| >Also this comment where backend code could be reproduced wholesale from the APIs: https://news.ycombinator.com/item?id=47259485 Do you mean deduced instead of reproduced? >Agreed, but as we're finding out, everyday code is now cheap enough that there will be questions about how much of it is worth protecting... and, given the unclear stance on AI-generated code, maybe even if it is protectable at all. AI generated code is likely not protectable at all under copyright, but that was expected by anyone who follows this area of the law seriously. > Yes, the bar for patents is way too high for every day code, but you can always get one by making the claims narrow enough. Not really, and if you did it would likely not be enforceable because the getting past a §101 motion isn't likely. >Note, I'm not necessarily happy about all this, this is just how I think it could play out absent larger changes to IP laws. I'm not sure any of it is a bad thing. Why should AI generated code be protectable under copyright? It can still be protected by trade secret, which seems fairly sufficient for what it ultimately is. |
> AI generated code is likely not protectable at all under copyright, but that was expected by anyone who follows this area of the law seriously.

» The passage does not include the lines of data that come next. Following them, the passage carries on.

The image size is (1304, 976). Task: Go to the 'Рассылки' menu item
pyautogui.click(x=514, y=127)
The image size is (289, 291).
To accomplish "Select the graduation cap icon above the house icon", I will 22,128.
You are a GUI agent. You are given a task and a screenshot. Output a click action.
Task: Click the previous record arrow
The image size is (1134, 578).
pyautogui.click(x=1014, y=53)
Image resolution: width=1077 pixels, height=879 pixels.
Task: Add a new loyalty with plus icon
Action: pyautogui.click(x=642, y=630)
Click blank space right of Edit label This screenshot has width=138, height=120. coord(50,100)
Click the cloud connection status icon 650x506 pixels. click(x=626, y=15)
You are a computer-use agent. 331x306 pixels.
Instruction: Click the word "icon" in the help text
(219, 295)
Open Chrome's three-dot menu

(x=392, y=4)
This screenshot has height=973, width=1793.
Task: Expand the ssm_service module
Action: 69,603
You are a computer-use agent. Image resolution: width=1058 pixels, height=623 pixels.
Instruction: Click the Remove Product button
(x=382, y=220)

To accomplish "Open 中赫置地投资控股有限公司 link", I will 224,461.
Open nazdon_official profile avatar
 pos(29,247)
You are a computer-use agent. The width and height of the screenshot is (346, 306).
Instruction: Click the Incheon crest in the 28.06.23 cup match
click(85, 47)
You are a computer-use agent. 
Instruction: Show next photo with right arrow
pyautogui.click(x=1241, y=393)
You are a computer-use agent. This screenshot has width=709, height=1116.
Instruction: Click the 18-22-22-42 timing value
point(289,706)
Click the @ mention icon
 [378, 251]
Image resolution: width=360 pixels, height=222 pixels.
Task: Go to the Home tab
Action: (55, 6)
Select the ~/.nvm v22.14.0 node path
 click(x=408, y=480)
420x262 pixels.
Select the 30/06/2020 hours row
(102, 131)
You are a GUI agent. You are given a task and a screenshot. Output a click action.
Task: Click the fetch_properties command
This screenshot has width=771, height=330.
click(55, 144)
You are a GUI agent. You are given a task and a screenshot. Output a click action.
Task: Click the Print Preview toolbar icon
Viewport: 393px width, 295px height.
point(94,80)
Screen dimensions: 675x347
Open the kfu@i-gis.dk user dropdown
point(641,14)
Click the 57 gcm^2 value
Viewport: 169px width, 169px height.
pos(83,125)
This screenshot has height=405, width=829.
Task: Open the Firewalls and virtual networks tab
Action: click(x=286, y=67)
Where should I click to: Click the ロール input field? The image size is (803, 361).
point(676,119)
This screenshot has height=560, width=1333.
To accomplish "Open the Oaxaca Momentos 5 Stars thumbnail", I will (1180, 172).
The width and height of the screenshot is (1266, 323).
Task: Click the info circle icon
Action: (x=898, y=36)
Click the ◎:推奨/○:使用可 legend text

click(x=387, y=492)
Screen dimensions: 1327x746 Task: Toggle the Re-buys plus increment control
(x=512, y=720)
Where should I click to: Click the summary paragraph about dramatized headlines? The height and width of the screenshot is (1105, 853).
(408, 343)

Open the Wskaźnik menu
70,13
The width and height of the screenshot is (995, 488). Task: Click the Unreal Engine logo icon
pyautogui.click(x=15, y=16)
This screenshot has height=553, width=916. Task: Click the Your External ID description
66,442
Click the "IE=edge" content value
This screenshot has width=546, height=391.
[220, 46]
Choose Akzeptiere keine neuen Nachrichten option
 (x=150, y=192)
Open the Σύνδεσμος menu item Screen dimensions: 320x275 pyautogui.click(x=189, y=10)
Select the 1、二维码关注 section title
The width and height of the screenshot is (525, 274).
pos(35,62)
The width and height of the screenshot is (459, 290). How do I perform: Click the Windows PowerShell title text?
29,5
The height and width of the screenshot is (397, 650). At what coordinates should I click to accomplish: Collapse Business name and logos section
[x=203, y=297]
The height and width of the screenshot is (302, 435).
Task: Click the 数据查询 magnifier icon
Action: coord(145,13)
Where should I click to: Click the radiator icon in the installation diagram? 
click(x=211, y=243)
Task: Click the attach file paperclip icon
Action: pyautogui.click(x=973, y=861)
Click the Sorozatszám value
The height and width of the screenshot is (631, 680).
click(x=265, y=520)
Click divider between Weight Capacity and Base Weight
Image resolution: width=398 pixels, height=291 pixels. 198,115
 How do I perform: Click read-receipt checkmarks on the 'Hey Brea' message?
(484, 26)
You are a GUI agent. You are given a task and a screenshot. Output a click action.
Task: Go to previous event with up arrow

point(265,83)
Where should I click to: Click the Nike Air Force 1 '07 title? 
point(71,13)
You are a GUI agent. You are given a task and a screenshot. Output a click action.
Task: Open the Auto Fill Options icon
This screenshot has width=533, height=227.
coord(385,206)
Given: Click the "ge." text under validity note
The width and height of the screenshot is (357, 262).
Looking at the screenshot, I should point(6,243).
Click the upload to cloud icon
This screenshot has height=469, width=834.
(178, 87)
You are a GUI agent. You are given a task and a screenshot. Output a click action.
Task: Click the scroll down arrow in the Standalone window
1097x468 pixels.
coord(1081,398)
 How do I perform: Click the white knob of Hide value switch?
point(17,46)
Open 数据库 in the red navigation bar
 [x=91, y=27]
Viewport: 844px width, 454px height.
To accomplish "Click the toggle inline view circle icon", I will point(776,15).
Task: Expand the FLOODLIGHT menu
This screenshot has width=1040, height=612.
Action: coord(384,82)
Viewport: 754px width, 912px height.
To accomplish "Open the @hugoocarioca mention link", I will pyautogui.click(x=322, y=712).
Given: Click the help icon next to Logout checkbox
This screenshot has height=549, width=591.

I haven't followed too closely, but the ruling on AI art seems to leave the door open for "significant human creative input" like "editing, arrangement." This leaves room for photography, but can also be covered by "architecture, followed by iterative prompting and potentially manual editing to refine the code", which is still needed for any non-trivial AI-generated code.
I think the situation is not great because the law is too fuzzy and outdated, and could allow for "AI laundering" of copyrighted works, as the relicensing thread suggests, which is especially not great for open source where trade secrets are not an option.
> Not really, and if you did it would likely not be enforceable because the getting past a §101 motion isn't likely.
Not a lawyer, but I've seen tons of such issued patents out there, and many have even been upheld in lawsuits. §101 is often trivially bypassed adding "computer readable media" or some "non-abstract side-effect" language to claims. Like, one pattern of claims is "A method of - algorithm - algorithm - algorithm - show something to the user / write to a DB / transmit a message / etc."